The tradition then was that the minister of the day delivered the keynote speech. This year, with the DEFRA Secretary Michael Gove, we were back to that. He delivered a headline grabbing speech on his plans for a post Brexit farming policy. This went down well with the wider public, who liked the promise of a greener farming model, more access to the countryside and higher animal welfare standards. That was no surprise, given that Gove is a skilled politician – but the bigger question is whether he really did say anything new, and whether he did enough to convince farmers the government has a realistic plan for agriculture.
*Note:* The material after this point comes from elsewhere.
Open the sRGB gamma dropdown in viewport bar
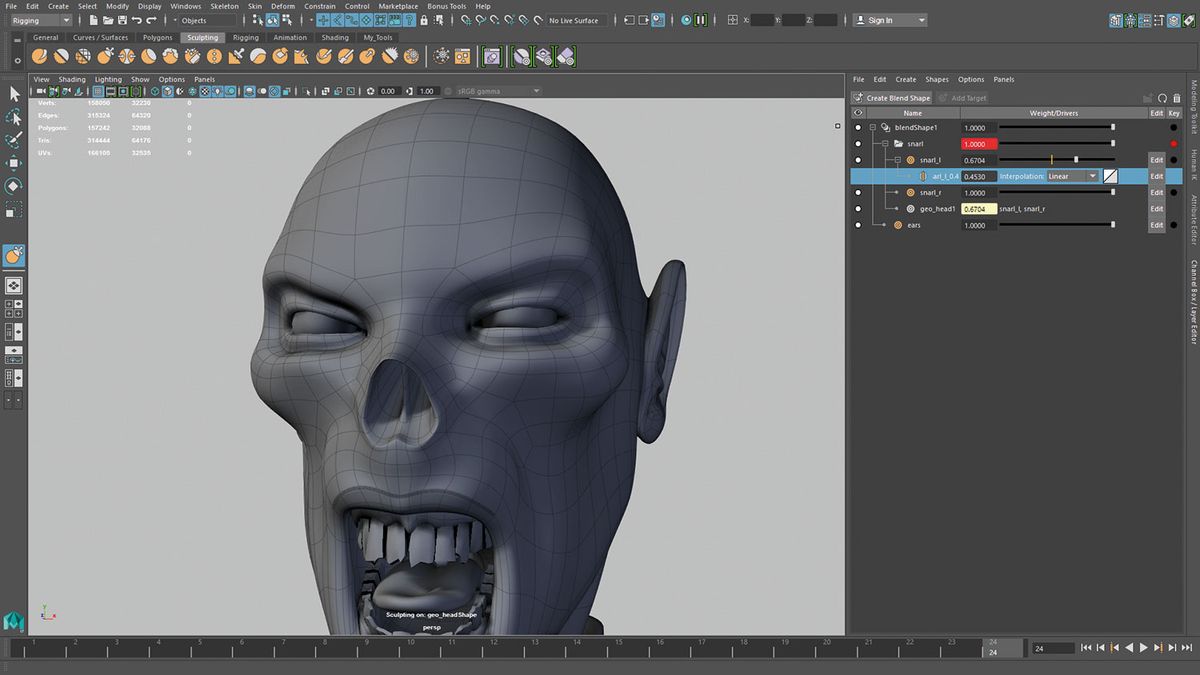 497,90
Gove said current funding arrangements would stay in place until 2022. This was already a pre-election commitment of the Conservative party, so there is nothing new in that. He also suggested funding could continue for a two-year transition period. This is welcome news for farmers, even if it is not guaranteed. Where he was short on detail was on the mechanisms to make these payments. The government has said the UK will leave the CAP in March 2019, so if we are not in the CAP how will direct payments be made and what rules will apply. This is the detail farmers need, not well-presented political spin from a minister whose ambitions are unlikely to be to remain at DEFRA. Gove is an ambitious politician, one of the architects of the UK leaving the EU, and for his efforts he will want a bigger legacy than a new agricultural support model.
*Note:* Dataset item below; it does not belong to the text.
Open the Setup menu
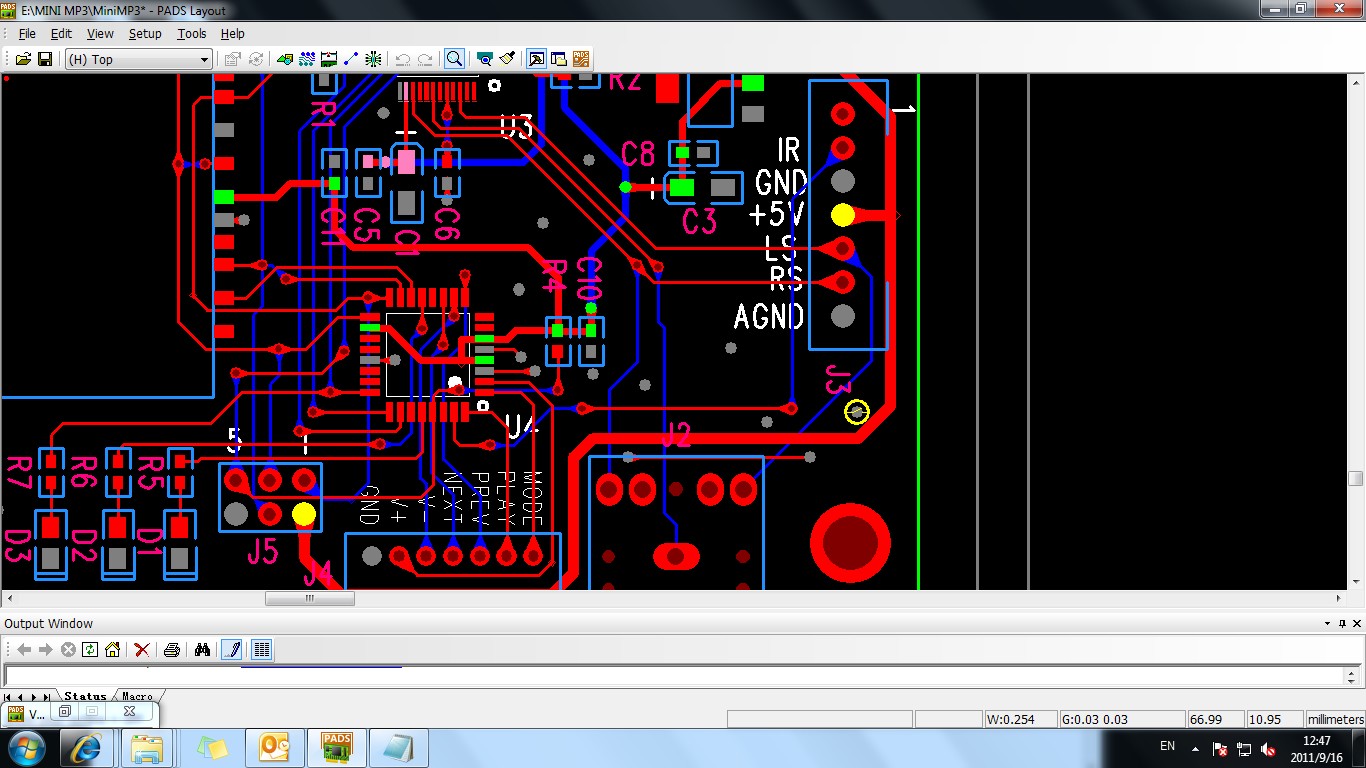point(145,33)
Funding issues apart, farming is a long term business and the ultra-green plan Gove is now talking about has to raise concerns. He is right in saying there are big flaws in a system that makes some large landowners CAP-support millionaires every year. However while those figures grab headlines, scale does not guarantee profitability and most large farms are as dependent on direct payments to make ends meet as family farms. This drive against large CAP recipients by a Conservative agriculture minister is ironic. Go back to the early 1990s and the MacSharry reforms when he wanted to cap payments in a process dubbed degressivity. Opposition was led by the then Conservative agriculture minister, John Gummer. Had he not prevailed we would never have had the spectacle of CAP millionaires, and it has taken his party close to thirty years to learn that this is unacceptable.
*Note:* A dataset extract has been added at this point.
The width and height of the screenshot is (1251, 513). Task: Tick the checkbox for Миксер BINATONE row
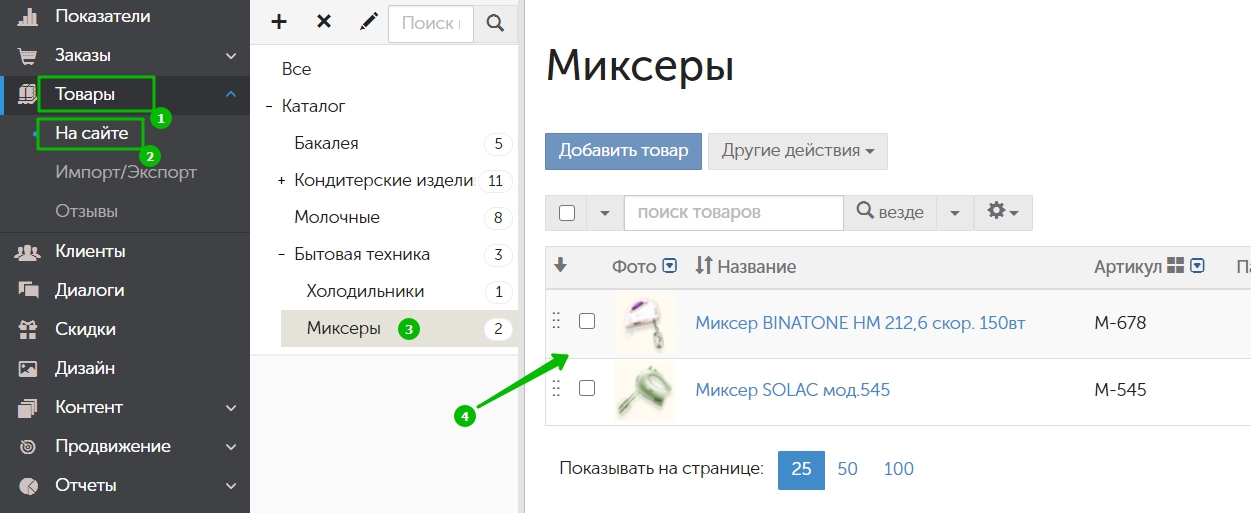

The devil in the detail for farmers is what comes after the direct payments model. In a straight appeal to urban voters Gove is openly saying farmers should only be rewarded for environmental gains – the delivery of public good. This includes payments for opening their land for people to roam across. This is a big change in concept. Food production will no longer be part of the equation. That is a break from what has driven UK farm support policy through the CAP years and in the era of deficiency payments before we joined the then EEC in 1973. This will also differ from the post 2020 CAP, which despite greening elements and cross compliance is still rooted in food production. This is a dangerous road for the food security of the nation and the relevance of farmers as suppliers of raw materials to support the food industry as a key part of the UK economy. This really is about turning farmers into park keepers.
The other somewhat hollow claim by Gove in Oxford was that he would maintain standards in food quality. He did not explain how he would square this with his cabinet colleagues Liam Fox, as trade minister, and Boris Johnson who are both determined to secure big free trade deals around the world. Part of that will be to open the UK food market to imports, and despite what Gove says it is hard to believe the government will insist on higher standards than those that apply internationally. It has always been the reality that food is just a pawn in a much bigger game.
Indeed UK farmers could end up with higher standards to please urban voters, while facing competition from imports that do not even approach the same standards. All in all a case of not allowing the need for cynicism about politics and politicians to be dispelled by one well delivered speech in Oxford.